Copy the lines below exactly, starting at the one with "Click the small" and ending at the one with "You are a computer-use", and leave out any picture.
AVAILABLE DATA Block Start
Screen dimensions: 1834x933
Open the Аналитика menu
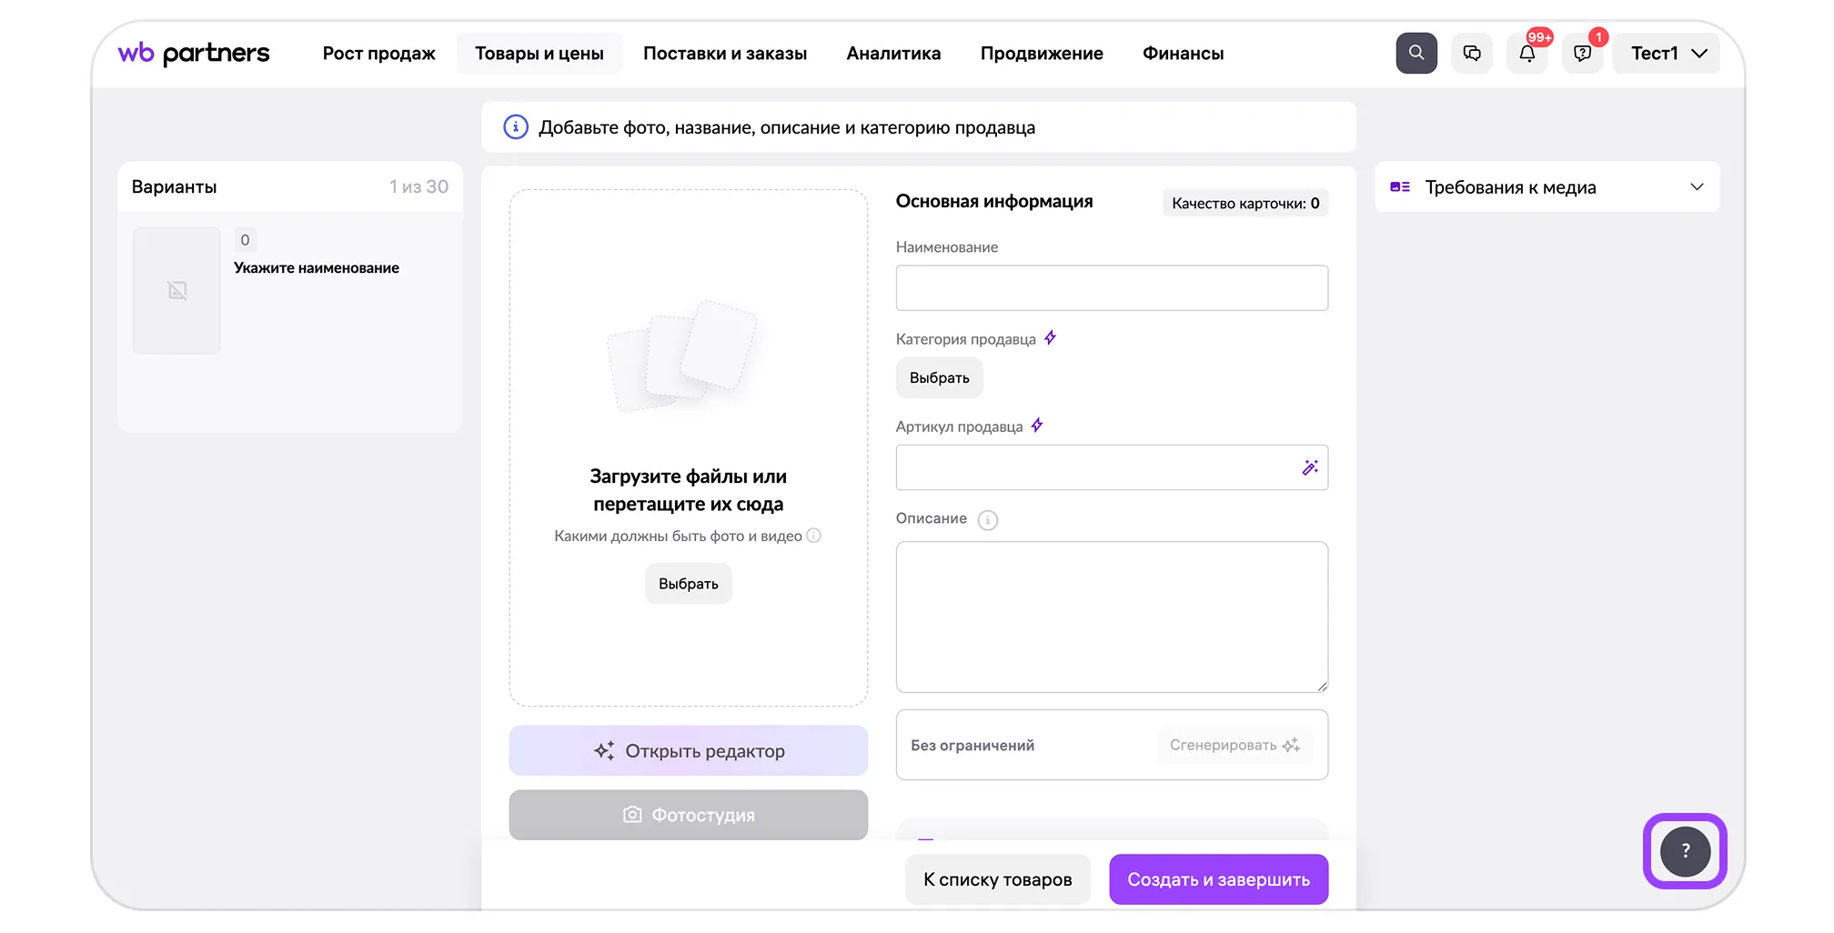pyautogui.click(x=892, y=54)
AVAILABLE DATA Block End
AVAILABLE DATA Block Start
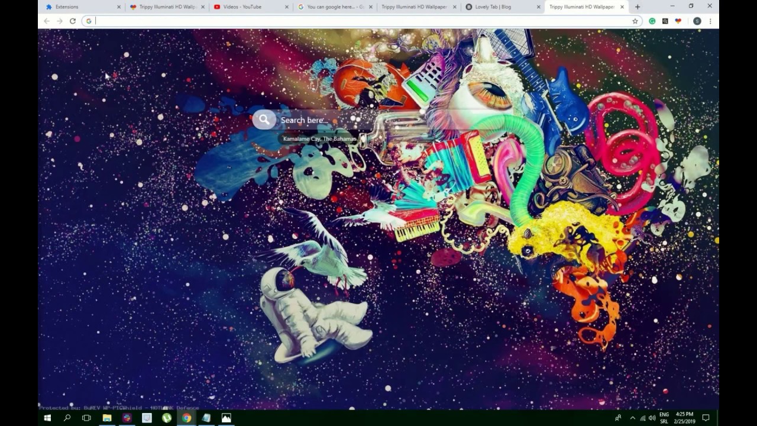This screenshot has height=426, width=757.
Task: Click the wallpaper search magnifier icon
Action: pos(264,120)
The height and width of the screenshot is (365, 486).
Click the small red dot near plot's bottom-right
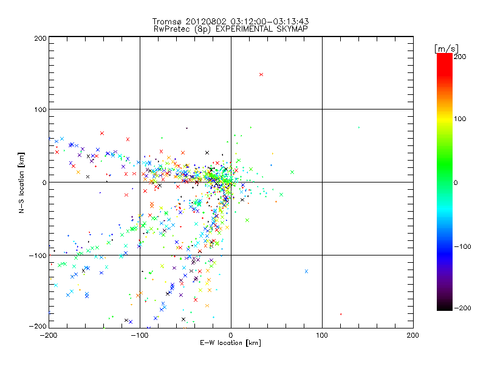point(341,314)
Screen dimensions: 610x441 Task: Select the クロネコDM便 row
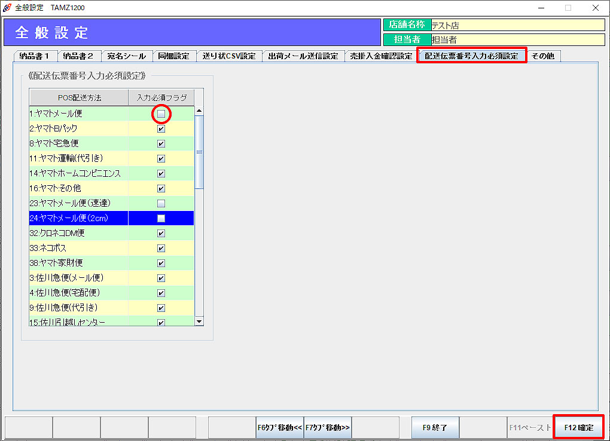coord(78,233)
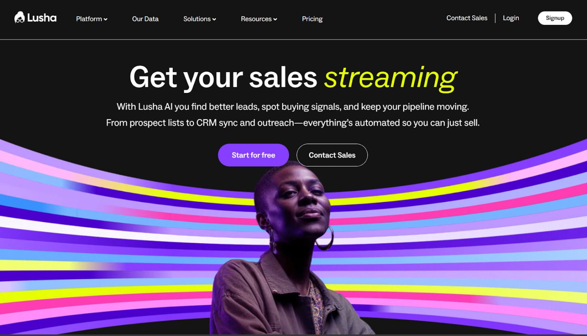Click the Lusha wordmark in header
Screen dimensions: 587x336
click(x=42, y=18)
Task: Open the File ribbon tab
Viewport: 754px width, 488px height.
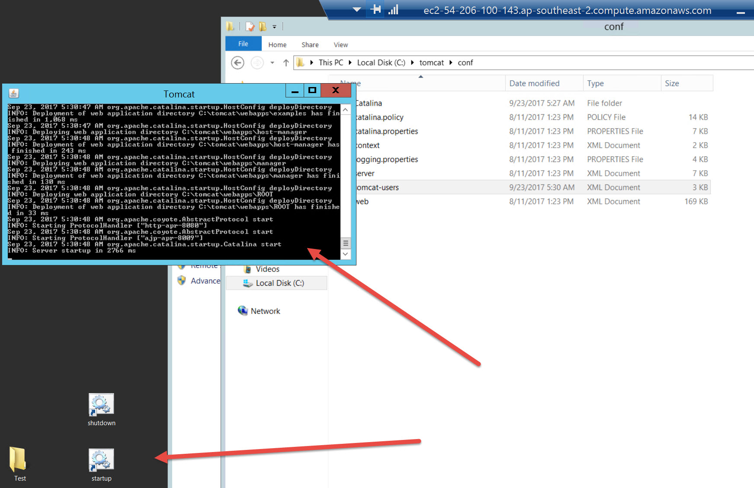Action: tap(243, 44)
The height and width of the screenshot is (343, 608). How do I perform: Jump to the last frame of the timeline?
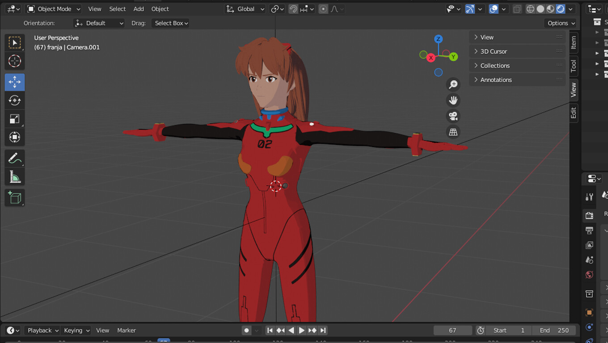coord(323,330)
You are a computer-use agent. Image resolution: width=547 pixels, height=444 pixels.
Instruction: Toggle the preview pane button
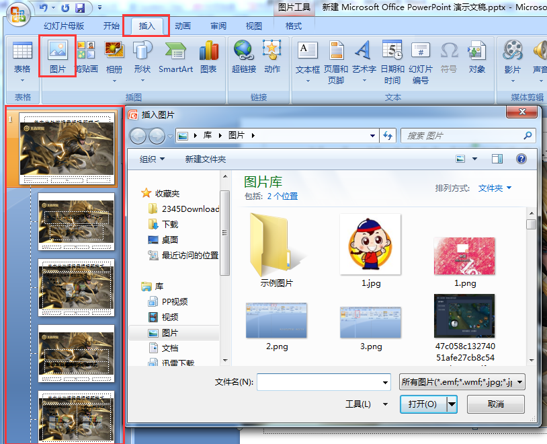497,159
AVAILABLE DATA Block End
AVAILABLE DATA Block Start
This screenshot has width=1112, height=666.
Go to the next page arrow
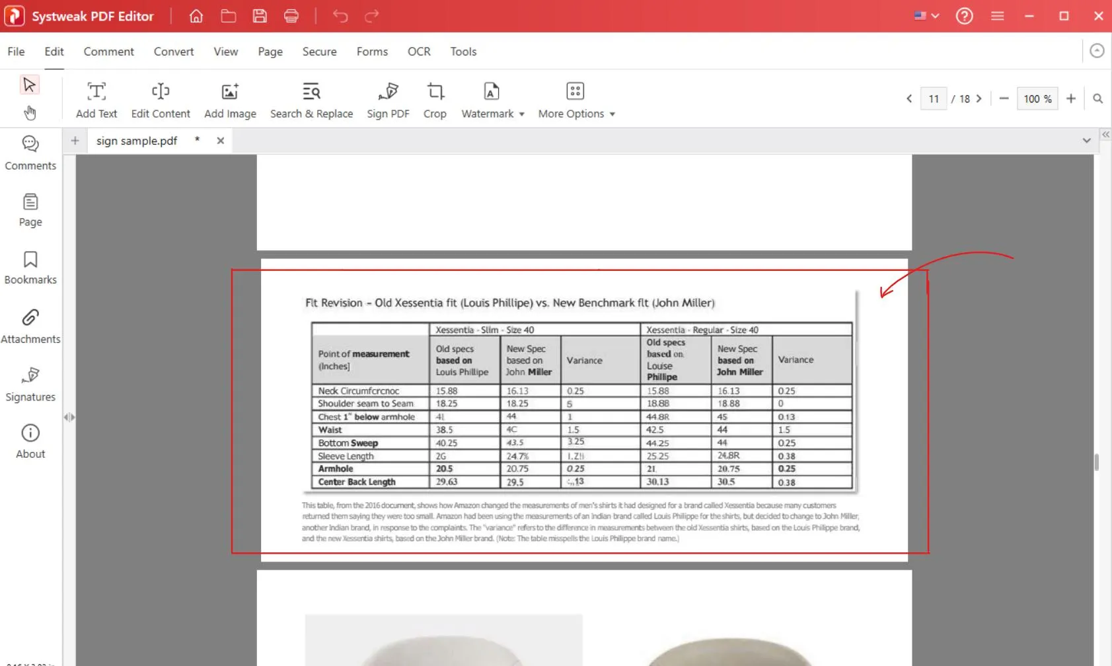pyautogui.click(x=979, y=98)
AVAILABLE DATA Block End
▶ _EXPECTED ANSWER_
Click the small red dot near plot's bottom-right
point(341,314)
Screen dimensions: 610x441 Task: Select the クロネコDM便 row
coord(78,233)
Click the Lusha wordmark in header
Screen dimensions: 587x336
click(x=42, y=18)
Task: Open the File ribbon tab
Viewport: 754px width, 488px height.
Action: tap(243, 44)
The height and width of the screenshot is (343, 608). How do I perform: Jump to the last frame of the timeline?
coord(323,330)
You are a computer-use agent. Image resolution: width=547 pixels, height=444 pixels.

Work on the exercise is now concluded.